The second and more economically damaging immigration policy was the Immigration Reform and Control Act of 1986 (IRCA). A common theme in policy-making is that there is fundamental difficulty in satisfying both United States and Mexico. Because of the decrease in capable labor, one of the industries that suffered the most was the farming industry in the United States. The IRCA was one of the main reasons that agricultural yield had decreased due to lack of a substantial and maintainable labor force.[9] In fact it had the opposite intended effect on the influx of undocumented immigrants. Upon the inception of this control act the amount of Central Americans that illegally crossed into the United States increased drastically. Much of the land in Mexico is unable to produce adequate farmland during the first large-scale immigrations; this is due to the mountainous areas: obstacles that caused the deaths of at least hundreds of undocumented migrants trying to traverse the border. The United States government had underestimated the persistence of Latino immigrants as well as misjudged their will to cross. A statistical jump in Appendix Item 3b illustrates the correlation between the implementation of the IRCA and a spike in illegal immigration.
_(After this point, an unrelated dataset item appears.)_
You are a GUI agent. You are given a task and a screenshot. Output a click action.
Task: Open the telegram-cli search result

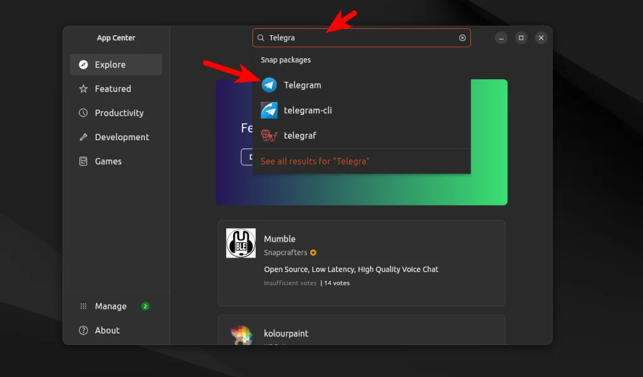click(361, 111)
Immigration to the United States by any group of people should not and will not be stopped unless there are verifiable threats to national security; the consequences of this would be disastrous to the American economical infrastructure, political institutions, and social framework.
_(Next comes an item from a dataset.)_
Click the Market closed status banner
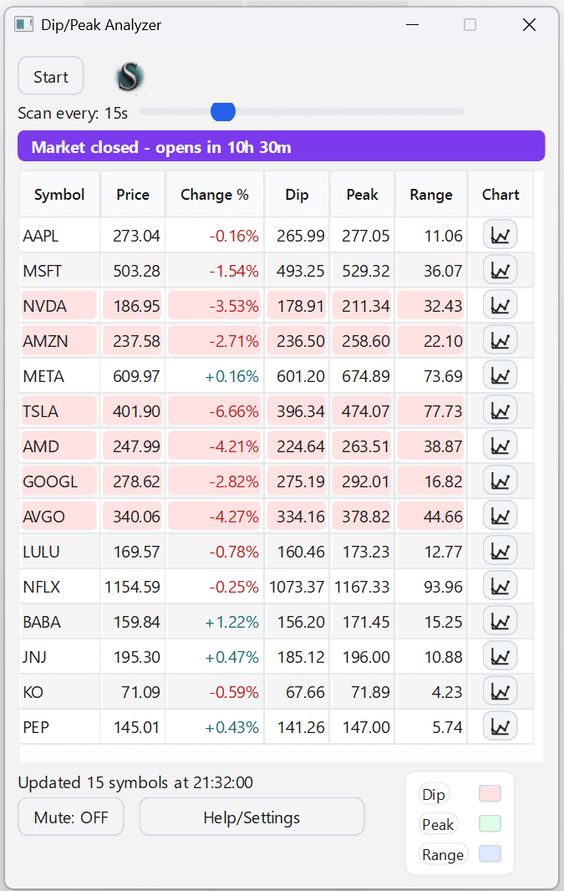This screenshot has width=564, height=891. pos(281,146)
[1] Gilbert G. González; Raúl Fernandez, Empire and the Origins of Twentieth-Century Migration from Mexico to the United States, The Pacific Historical Review, (Univerisity of California Press: California, 2002), 20.

[2] Alfredo Mirandé, The Chicano Experience: An Alternative Perspective (University of Notre Dame Press: Indiana, 1985), 63.

[3] Gutíerrez, 69.

[4] Saskia Sassen, Globalization and Its Discontents: Essays on the New Mobility of People and Money (New York: The New Press, 1998), 35.

[5] Sassen, 7.

[6] Juan Ramon Garcia, Operation Wetback: The Mass Deportation of Mexican Undocumented Workers in 1954 (Greenwood Press: Connecticut 1980), 171.

[7] Garcia, 176

[8] Garcia, 179.

[9] Jorge Durand and Douglas S. Massey, editors. Crossing the Border: Research from the Mexican Migration Project. (New York: Russell Sage Foundation, 2004), 11.